Sal Ammoniac · « **Reply #106 on:** October 08, 2019, 10:03:55 pm »

Quote from: coppice on October 06, 2019, 02:08:47 pm

Most people who really struggle with parallel thinking on day one never seem to get very good at it.

Have them take an FPGA class. That'll either straighten them out in a hurry, or weed them out.

Nominal Animal · « **Reply #107 on:** October 09, 2019, 06:00:56 am »

From my days using Macromedia Director (late nineties), and a course on Shockwave I held in 1999, I know that event-based approach works well for learning purposes. Technically, the programming language used, Lingo, is single-threaded, but the way scripts could be attached to objects, makes the object-oriented paradigm easy to understand. It also works well for introducing parallelism, as it appears that multiple of those scripts are run in parallel in Shockwave (even though they are really run sequentially in a specific order).

I don't think parallel processing is hard to understand, since many things happen in parallel in real life. You do need some good analogs to explain how scripts and machine code is executed, to give the learners a good intuitive grasp, first.

It is asynchronous multiprocessing that people struggle with, in my experience. (You know, like queues in front of several cashiers. Or multiple lanes in a traffic jam. Some people weave, as they do not understand how far the interference patterns reach.)

For example, I basically never use OpenMP, because it is really only useful for synchronous parallelism. It is too restrictive/inefficient for my use cases.

In distributed computing, MPI is used for passing information between threads and processes. It has excellent features for asynchronous communication, but the majority of "MPI experts" recommend not using them, because they cannot grok the asynchronicity themselves! I suppose that is like suggesting all FPGA designs should have exactly one global master clock, with no asynchronous clock zones? And no full-duplex transfers, because it's too complex for us humans to handle; such designs may deadlock.

I use exclusively asynchronous I/O between distributed processes, because that is the only way to do both communication and computation in parallel. As I've mentioned before, I really hate how all current distributed molecular dynamics simulators switch between the two sequentially, wasting time, rather than doing the communications in parallel with computation. Sure, it is a bit harder, because you need to split the computation into parts you can do without the transferred information and do those first. Or even keep the information transfers one step ahead of the computation, which is harder still. But, if I can do that, it can't be that hard.

GeorgeOfTheJungle · « **Reply #108 on:** October 09, 2019, 07:10:11 am »

This reminds me of...

tggzzz · « **Reply #109 on:** October 09, 2019, 07:23:26 am »

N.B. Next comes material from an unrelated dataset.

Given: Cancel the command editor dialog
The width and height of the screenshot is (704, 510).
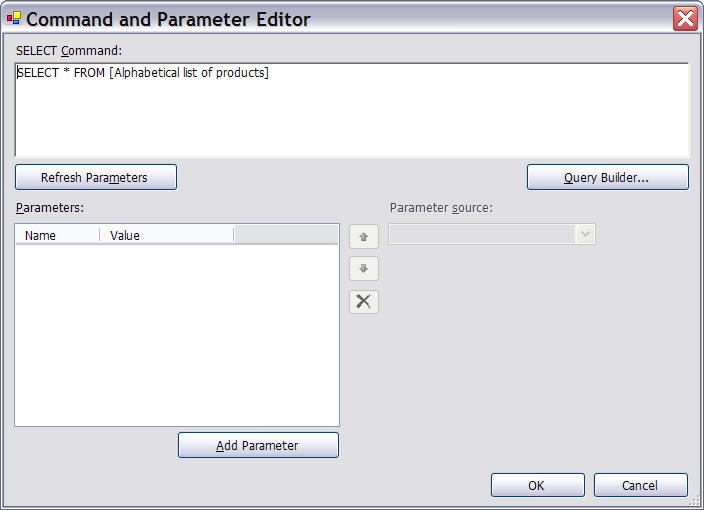Looking at the screenshot, I should pyautogui.click(x=640, y=485).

Quote from: Nominal Animal on October 09, 2019, 06:00:56 am

It is asynchronous multiprocessing that people struggle with, in my experience. (You know, like queues in front of several cashiers. Or multiple lanes in a traffic jam. Some people weave, as they do not understand how far the interference patterns reach.)

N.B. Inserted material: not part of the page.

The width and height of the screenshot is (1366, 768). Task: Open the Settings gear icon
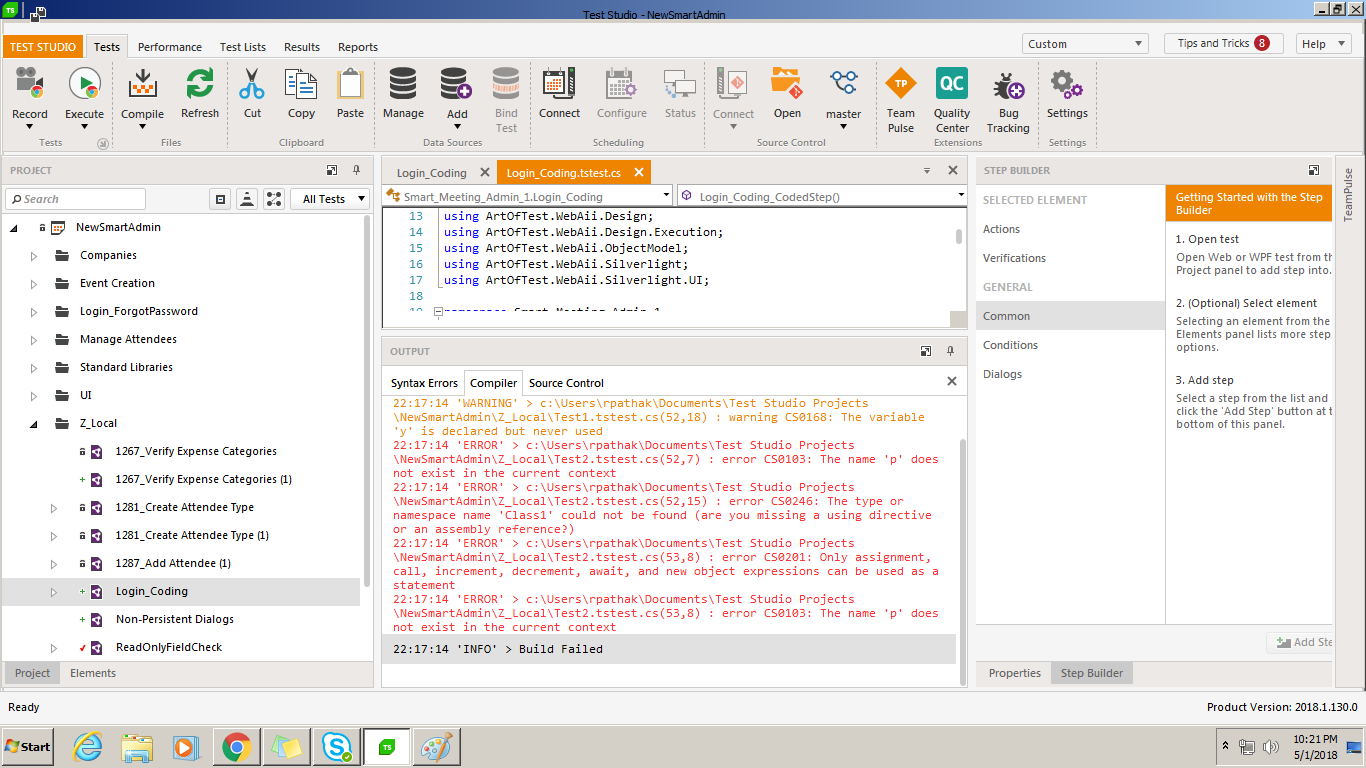point(1067,84)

For example, I basically never use OpenMP, because it is really only useful for synchronous parallelism. It is too restrictive/inefficient for my use cases.

In distributed computing, MPI is used for passing information between threads and processes. It has excellent features for asynchronous communication, but the majority of "MPI experts" recommend not using them, because they cannot grok the asynchronicity themselves! I suppose that is like suggesting all FPGA designs should have exactly one global master clock, with no asynchronous clock zones? And no full-duplex transfers, because it's too complex for us humans to handle; such designs may deadlock.

That all rings true, but I haven't use OpenMP nor MPI because it wasn't relevant to my application domains.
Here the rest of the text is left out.